It is hard to believe that the best way to approach globalization is with a huge gee whiz!, but this strategy seems to be Friedman’s and by all accounts it is working very well for him. It’s not hard to see why. Some of the stories are excellent, interesting, and informative. Friedman’s is a world of mountain climbers on the frontier. There are only passing notes to consequences and the losers. He’s a lucky American guy traveling the world and liking it by god. The book is an enjoyable read even while making you angry at the shallowness of it all. It is easy to get caught up in gee whiz. It is hard not to note the technological changes that are swirling around us and changing our world. It is hard not to believe with Friedman the American conceit, that we are special, living in the best possible and most exciting time, and we have to get on about it — hoping we haven’t fallen too far behind in the race.

────

Problem to solve: Reproduce the passage on Friedman's view of globalization word for word, in full.

────

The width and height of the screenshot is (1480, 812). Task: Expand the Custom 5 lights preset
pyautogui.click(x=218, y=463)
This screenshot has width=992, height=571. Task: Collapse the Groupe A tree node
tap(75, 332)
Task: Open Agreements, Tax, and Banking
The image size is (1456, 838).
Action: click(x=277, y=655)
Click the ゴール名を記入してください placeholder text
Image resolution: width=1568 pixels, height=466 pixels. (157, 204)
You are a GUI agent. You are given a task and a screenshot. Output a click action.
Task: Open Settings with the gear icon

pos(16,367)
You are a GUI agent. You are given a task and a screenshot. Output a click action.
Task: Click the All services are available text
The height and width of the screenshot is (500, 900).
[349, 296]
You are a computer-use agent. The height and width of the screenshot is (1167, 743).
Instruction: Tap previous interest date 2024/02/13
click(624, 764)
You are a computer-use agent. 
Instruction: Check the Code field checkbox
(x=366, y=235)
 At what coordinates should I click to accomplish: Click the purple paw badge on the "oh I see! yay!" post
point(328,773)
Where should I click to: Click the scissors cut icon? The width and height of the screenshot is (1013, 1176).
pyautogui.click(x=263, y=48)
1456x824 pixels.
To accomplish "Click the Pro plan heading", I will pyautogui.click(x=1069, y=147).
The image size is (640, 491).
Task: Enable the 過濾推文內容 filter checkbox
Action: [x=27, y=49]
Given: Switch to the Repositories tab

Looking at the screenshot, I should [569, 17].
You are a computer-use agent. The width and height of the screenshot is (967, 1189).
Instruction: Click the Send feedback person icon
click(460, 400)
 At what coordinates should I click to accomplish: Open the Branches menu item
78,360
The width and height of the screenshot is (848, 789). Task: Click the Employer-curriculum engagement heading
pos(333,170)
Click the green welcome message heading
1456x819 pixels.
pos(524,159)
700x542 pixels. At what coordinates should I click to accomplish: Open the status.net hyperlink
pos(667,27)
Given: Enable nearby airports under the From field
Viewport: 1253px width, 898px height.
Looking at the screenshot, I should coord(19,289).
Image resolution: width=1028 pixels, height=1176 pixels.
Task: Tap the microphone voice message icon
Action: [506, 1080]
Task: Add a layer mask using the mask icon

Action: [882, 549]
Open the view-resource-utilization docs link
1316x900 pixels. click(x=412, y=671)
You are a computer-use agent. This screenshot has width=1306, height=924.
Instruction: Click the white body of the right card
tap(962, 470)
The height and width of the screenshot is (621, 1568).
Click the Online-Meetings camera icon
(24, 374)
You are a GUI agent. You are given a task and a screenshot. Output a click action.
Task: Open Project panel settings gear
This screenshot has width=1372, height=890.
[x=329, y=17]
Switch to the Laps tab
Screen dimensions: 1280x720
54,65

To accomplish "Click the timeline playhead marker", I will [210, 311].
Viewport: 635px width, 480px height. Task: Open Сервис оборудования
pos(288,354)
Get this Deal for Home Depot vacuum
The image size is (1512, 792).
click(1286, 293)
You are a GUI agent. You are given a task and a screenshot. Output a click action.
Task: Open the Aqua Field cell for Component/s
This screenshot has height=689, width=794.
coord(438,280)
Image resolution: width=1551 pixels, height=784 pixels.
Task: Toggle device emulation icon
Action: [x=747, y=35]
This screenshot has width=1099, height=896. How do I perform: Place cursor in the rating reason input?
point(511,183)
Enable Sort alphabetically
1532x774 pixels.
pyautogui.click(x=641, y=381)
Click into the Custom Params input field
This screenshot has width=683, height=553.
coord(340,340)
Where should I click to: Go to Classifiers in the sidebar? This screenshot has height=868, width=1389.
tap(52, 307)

────

Solution to the problem:
It is hard to believe that the best way to approach globalization is with a huge gee whiz!, but this strategy seems to be Friedman’s and by all accounts it is working very well for him. It’s not hard to see why. Some of the stories are excellent, interesting, and informative. Friedman’s is a world of mountain climbers on the frontier. There are only passing notes to consequences and the losers. He’s a lucky American guy traveling the world and liking it by god. The book is an enjoyable read even while making you angry at the shallowness of it all. It is easy to get caught up in gee whiz. It is hard not to note the technological changes that are swirling around us and changing our world. It is hard not to believe with Friedman the American conceit, that we are special, living in the best possible and most exciting time, and we have to get on about it — hoping we haven’t fallen too far behind in the race.